First UK Sephardi census launched

Online questionnaire will help community planning for the next two decades


The first national census to gather data on Sephardi Jews in the UK has been launched this week.

The S & P Sephardi UK instigated the “landmark” initiative in association with the Board of Deputies and the World Jewish Congress, as a follow-up to the Bush report on racial inclusivity in the Jewish community published by the Board last year.

In a letter to synagogue heads to encourage participation, SPSC chief executive Rachel Fink said, “There has never been any prior detailed research into Sephardim in the UK regardless of the communities to which they belong”.

Information gleaned from the online questionnaire would help the SPSC “understand how to best support our communities over the next 20 years”, she said.

“We hope that the rich data we collect will provide a firm foundation to inform how we can strengthen Sephardic identity across the United Kingdom as this demographic is a crucial component of community life," she said.

While the survey had “a Sephardic angle”, she added, “anyone who self-identifies as Jewish can participate, with the insights shared back with all participating organisations, enriching the knowledge base of the UK Jewish community as a whole.”

The census would be anonymous, she said.

The Spanish and Portuguese formed the original Jewish community in England after Cromwell permitted them to openly congregate for the first time since the expulsion in 1290. Bevis Marks, which opened in the City of London in 1701, is the country's oldest synagogue.

In the 20th century, particularly in the aftermath of the creation of the state of Israel, the Spanish and Portuguese were supplemented by Jews from North Africa and the Middle East.

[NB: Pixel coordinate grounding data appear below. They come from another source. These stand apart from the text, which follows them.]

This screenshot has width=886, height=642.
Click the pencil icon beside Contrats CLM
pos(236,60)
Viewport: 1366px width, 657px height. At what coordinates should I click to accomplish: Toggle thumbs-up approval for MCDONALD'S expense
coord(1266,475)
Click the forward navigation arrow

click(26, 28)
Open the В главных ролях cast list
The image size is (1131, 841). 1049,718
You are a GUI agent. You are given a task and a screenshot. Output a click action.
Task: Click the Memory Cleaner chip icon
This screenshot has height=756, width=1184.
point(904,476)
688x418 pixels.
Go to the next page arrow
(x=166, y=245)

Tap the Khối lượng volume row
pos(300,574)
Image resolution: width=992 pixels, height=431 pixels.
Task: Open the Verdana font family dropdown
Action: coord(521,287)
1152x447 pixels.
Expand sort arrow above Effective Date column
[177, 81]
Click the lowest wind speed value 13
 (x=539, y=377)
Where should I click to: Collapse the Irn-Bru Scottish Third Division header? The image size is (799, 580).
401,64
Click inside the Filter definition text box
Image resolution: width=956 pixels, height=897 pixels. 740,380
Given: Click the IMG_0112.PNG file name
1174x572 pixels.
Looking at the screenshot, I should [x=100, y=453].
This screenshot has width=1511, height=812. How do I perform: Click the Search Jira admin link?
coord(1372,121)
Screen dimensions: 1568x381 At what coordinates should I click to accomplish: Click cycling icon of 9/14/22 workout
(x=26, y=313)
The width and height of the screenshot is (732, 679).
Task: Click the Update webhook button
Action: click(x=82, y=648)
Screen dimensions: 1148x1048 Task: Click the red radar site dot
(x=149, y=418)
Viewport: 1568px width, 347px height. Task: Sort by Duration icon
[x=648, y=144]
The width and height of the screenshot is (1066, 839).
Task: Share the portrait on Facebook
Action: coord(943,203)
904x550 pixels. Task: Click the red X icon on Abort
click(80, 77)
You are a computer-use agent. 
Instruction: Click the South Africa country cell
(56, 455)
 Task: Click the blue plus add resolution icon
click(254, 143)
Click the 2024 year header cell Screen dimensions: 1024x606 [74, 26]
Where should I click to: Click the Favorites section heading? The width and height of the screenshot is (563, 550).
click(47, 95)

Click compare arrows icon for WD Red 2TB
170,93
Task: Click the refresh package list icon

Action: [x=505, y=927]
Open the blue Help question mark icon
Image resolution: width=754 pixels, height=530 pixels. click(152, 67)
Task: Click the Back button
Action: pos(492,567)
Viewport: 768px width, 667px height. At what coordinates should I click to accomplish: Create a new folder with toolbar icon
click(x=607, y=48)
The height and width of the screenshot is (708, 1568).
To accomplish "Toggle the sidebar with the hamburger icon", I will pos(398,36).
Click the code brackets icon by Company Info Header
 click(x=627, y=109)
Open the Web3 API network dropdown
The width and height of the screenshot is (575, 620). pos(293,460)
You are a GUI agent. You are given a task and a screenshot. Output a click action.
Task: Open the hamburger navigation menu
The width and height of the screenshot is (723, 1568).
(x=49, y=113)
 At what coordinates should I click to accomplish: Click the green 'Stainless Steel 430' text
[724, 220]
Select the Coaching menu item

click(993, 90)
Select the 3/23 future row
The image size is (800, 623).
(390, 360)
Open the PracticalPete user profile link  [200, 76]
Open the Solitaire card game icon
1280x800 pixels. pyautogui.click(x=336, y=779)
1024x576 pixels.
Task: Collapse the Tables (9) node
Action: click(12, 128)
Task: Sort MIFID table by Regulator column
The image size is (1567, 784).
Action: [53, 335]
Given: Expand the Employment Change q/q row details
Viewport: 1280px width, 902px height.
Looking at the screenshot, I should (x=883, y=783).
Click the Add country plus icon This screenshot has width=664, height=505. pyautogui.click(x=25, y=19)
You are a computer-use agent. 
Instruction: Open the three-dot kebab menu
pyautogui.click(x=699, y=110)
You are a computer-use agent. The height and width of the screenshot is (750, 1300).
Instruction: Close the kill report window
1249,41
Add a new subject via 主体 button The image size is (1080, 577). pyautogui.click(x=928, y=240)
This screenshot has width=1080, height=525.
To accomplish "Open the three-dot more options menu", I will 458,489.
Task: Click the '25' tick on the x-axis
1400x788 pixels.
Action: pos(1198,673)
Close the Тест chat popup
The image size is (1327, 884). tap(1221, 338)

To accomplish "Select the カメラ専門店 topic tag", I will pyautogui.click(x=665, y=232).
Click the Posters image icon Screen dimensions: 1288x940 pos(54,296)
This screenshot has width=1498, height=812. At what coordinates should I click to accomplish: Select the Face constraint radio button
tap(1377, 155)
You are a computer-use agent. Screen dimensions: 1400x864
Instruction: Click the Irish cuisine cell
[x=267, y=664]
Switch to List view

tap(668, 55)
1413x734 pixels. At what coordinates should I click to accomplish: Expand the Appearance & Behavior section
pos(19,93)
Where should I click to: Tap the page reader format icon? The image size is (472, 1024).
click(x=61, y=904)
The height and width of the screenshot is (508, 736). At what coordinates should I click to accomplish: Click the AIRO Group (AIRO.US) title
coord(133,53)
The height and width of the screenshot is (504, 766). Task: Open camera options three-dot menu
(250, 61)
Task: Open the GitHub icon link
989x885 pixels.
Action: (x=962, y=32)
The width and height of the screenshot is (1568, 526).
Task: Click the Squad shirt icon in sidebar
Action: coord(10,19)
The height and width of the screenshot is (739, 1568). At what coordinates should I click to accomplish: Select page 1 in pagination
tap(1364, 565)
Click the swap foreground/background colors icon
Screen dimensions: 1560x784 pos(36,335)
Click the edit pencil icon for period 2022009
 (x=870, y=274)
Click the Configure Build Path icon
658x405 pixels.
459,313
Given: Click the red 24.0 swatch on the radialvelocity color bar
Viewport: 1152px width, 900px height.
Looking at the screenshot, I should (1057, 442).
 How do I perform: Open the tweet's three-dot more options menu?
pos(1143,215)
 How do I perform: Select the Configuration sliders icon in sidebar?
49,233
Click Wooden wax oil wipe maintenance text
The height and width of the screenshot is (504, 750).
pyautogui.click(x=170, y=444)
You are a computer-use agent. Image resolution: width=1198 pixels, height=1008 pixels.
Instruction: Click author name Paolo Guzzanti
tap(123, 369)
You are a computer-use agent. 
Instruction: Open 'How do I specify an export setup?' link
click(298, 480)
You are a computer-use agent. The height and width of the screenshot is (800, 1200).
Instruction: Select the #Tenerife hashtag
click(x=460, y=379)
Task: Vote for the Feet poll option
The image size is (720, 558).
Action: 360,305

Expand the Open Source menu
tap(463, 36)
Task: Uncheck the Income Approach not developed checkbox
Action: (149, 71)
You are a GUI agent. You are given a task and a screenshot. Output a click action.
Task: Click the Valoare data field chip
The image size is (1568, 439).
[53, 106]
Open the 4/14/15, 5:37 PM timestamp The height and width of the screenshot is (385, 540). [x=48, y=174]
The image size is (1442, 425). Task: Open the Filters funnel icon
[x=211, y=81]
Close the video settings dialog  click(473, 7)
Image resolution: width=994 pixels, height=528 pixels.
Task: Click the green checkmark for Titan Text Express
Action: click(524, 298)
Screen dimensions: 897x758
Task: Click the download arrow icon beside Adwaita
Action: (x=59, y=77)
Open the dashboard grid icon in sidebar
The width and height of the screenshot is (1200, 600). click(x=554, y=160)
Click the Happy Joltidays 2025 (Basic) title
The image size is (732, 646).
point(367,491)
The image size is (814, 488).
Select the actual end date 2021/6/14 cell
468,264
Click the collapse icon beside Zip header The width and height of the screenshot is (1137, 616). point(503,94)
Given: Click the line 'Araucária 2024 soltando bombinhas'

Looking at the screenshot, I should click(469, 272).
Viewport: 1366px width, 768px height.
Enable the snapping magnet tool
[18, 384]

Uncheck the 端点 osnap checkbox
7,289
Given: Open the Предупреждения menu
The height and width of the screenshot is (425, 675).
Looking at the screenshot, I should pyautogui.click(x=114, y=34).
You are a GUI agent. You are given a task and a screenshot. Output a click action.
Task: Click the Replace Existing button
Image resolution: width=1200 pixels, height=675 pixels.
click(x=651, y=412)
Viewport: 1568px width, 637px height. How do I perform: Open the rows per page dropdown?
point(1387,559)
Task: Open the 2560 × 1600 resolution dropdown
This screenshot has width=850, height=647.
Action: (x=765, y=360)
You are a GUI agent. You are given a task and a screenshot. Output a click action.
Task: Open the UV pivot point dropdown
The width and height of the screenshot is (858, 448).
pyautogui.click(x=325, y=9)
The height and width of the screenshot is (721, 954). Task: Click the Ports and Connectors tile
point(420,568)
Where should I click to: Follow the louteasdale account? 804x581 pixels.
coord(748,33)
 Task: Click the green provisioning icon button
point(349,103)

Dr Efrat Shaoulian Sopher, vice-chair of the SPSC, said its collaboration with the Board and the WJC's Atidenu programme reflected its "intention to assist and advise on Jewish communities’ individual needs worldwide.

"Atidenu is a flagship programme from the WJC aimed at strengthening Jewish communities across the world. The work with the S & P and BoD  is the second such initiative, and hopes to help shape the future of synagogue membership in the wake of the pandemic."